Trout Fishing Gear
The first thing to consider with any fishing trip is getting the gear you'll need. Now in this case, the gear will depend on where you decide to fish for example, in a lake, river, or a stream. Once you decide where you want to go make sure you get a complete list, but these are some basic things you'll want to consider: Your rod should be on the lighter side, especially when fishing in streams. Make sure you find one that fits your skill and comfort levels but if you are going specifically for trout light weight rods with a light to medium bending resistance are going to be the most effective. Fly fishing rods are a better option than spinning rods for trout. When you grab bait you can always go for live bait, which is by some people considered better trout bait, but there are a few artificial lures that can be used for you catch. Spinners seem to be the most common, but spoons and plugs are also popular. The general rule with trout is that lighter and smaller is better but remember to think about what size trout you are aiming for as well as where you are fishing (locations will be discussed further down) and do some more detailed research or stop in to a store for some advice on brand specific gear. More gear you'll want to think about getting if fishing in rivers in streams are boots or waders and a vest that will hold extra supplies. Check out stock schedules and temperatures before you hit the road and make sure you've prepared your equipment before you enter stream so you don't risk scaring the fish or have to shorten your trip.
Where to Find Trout
Trout can be found in all different bodies of water, and different techniques should be used for each one. Here's a few tips when boat fishing in a lake. It's a good idea to hit the lake early because, especially in AZ, it gets hot. Trout tend to stick to colder waters so as the day goes on the trout will get deeper. One method that may help is to keep your boat moving, slowly, and let your line sink to the bottom of the lake a little bit at a time. This will help give the illusion that your bait is a tasty treat. Now whether you are boat fishing or trying to make a catch from shore something to look for is undercuts and brush. Anywhere a fish may hide is going to be a decent place to seek out your trout. When in a boat this is going to be a little more difficult because these places may be a bit too shallow for your boat so be careful.
Rivers, Lakes and Streams
Now on to rivers and streams, these two different types of water have similarities and differences when dealing with trout. Here, fly fishing is going to be the preferred method for your hunt. If you're a beginner, fly fishing is going to take some practice to get a hold on; be patient and keep on keeping on, we all have to start at some point. Before you cast your line you're going to want to try to locate your catch. In rivers, the current and depth need to be taken into consideration. A fast current will yield shallower waters and smaller trout and in contrast slow, deep water will held larger trout but there will be less of them around. A middle ground is going to be your best bet. Trout will tend to linger here because the current is quick enough to bring food to them but also has deeper and colder waters. This is similar to stream fishing, as they are smaller, you are going to want to look for the deeper colder waters. In both, you will want to look for brush or undercuts because, again, fish like places to hide. Which brings me to another important aspect of fishing in rivers and streams, wading.

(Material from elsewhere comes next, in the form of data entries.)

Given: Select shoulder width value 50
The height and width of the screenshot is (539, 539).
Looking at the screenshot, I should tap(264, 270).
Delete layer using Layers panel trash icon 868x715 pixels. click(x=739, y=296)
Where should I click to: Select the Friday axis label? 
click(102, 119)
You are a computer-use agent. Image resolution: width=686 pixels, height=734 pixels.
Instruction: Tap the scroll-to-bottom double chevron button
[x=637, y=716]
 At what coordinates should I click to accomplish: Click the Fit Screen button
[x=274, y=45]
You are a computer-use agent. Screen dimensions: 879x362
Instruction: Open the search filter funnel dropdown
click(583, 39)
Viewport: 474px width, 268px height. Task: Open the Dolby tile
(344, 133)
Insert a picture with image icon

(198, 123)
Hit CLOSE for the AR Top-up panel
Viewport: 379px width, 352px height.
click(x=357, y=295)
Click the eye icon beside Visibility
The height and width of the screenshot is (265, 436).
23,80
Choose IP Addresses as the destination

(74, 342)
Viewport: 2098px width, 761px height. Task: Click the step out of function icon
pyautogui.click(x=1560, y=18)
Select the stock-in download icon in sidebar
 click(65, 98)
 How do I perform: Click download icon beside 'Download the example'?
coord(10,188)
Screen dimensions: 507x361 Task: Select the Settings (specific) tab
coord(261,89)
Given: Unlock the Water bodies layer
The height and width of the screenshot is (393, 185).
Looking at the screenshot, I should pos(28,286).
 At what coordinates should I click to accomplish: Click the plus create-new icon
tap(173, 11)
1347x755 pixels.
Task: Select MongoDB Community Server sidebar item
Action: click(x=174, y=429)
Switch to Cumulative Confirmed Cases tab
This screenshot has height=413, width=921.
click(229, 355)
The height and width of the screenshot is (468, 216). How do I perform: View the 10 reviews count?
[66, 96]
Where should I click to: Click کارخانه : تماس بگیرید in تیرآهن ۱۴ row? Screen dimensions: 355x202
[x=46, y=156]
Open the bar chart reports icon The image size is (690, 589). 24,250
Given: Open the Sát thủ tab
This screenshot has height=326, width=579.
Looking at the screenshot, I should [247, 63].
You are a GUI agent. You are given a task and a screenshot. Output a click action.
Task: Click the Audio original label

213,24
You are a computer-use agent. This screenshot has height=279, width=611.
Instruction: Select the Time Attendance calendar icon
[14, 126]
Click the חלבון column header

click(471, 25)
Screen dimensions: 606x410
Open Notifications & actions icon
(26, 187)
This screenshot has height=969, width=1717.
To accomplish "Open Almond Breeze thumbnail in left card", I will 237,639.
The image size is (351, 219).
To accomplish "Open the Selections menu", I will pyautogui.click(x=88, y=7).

A knack for balance will give you an advantage here but make sure you have the proper gear i.e a vest, extra lures, waders, etc. When entering the water, consider if your catch is upstream or downstream (this will impact the bait and lures so do a bit of prior research). The most important aspect of wading is this: DON'T SCARE THE FISH. Make sure you move slow, get a steady foothold, and once you find a good spot go ahead and cast your line. You may need to or want to move a bit with your line cast; be cautious.
Rember this about Trout Fishing
Trout fishing is popular because it's fun! Don't be intimidated by all the information that's out there. Grab your gear, check the temps, and go have an adventure. With a little bit of practice and patience you'll be bringing home your catch in no time.